DESCRIPTION OF THE TASK: At the line containing "Click the 'Mua", begin setting down the entries exactly, and stop only after the last line.

DATA EXCERPTS:
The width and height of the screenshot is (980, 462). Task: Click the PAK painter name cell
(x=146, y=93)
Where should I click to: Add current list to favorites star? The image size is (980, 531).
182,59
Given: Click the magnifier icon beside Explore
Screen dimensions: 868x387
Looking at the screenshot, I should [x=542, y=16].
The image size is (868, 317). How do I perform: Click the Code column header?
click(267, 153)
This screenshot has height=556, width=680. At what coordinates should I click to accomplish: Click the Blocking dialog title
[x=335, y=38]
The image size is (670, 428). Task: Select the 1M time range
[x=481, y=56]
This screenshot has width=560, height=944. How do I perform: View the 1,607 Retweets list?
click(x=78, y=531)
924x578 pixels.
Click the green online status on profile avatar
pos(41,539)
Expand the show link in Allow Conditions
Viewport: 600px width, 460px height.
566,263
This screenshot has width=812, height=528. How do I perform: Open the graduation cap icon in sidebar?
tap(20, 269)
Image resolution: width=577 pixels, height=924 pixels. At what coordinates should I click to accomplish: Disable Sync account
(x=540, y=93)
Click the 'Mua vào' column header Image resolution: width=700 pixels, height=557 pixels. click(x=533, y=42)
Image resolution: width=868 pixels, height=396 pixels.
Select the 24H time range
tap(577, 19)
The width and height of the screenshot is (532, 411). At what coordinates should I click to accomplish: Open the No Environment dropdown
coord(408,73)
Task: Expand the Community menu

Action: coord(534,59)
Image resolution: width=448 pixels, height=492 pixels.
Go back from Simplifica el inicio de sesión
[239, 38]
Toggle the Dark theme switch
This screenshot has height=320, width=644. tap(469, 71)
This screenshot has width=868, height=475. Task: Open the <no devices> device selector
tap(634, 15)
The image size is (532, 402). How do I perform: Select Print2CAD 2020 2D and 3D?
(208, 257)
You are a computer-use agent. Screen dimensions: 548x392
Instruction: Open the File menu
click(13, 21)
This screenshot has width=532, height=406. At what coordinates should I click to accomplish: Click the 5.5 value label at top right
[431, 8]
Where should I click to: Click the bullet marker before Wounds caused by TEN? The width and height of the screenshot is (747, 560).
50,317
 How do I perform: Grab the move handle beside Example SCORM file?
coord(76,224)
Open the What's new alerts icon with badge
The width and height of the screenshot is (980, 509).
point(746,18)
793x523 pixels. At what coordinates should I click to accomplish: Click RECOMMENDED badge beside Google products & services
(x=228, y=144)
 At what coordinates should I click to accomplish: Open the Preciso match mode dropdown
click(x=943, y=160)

COMPLETED TASK:
Click the 'Mua vào' column header Image resolution: width=700 pixels, height=557 pixels. click(x=533, y=42)
Image resolution: width=868 pixels, height=396 pixels.
Select the 24H time range
tap(577, 19)
The width and height of the screenshot is (532, 411). At what coordinates should I click to accomplish: Open the No Environment dropdown
coord(408,73)
Task: Expand the Community menu

Action: coord(534,59)
Image resolution: width=448 pixels, height=492 pixels.
Go back from Simplifica el inicio de sesión
[239, 38]
Toggle the Dark theme switch
This screenshot has height=320, width=644. tap(469, 71)
This screenshot has width=868, height=475. Task: Open the <no devices> device selector
tap(634, 15)
The image size is (532, 402). How do I perform: Select Print2CAD 2020 2D and 3D?
(208, 257)
You are a computer-use agent. Screen dimensions: 548x392
Instruction: Open the File menu
click(13, 21)
This screenshot has width=532, height=406. At what coordinates should I click to accomplish: Click the 5.5 value label at top right
[431, 8]
Where should I click to: Click the bullet marker before Wounds caused by TEN? The width and height of the screenshot is (747, 560).
50,317
 How do I perform: Grab the move handle beside Example SCORM file?
coord(76,224)
Open the What's new alerts icon with badge
The width and height of the screenshot is (980, 509).
point(746,18)
793x523 pixels. At what coordinates should I click to accomplish: Click RECOMMENDED badge beside Google products & services
(x=228, y=144)
 At what coordinates should I click to accomplish: Open the Preciso match mode dropdown
click(x=943, y=160)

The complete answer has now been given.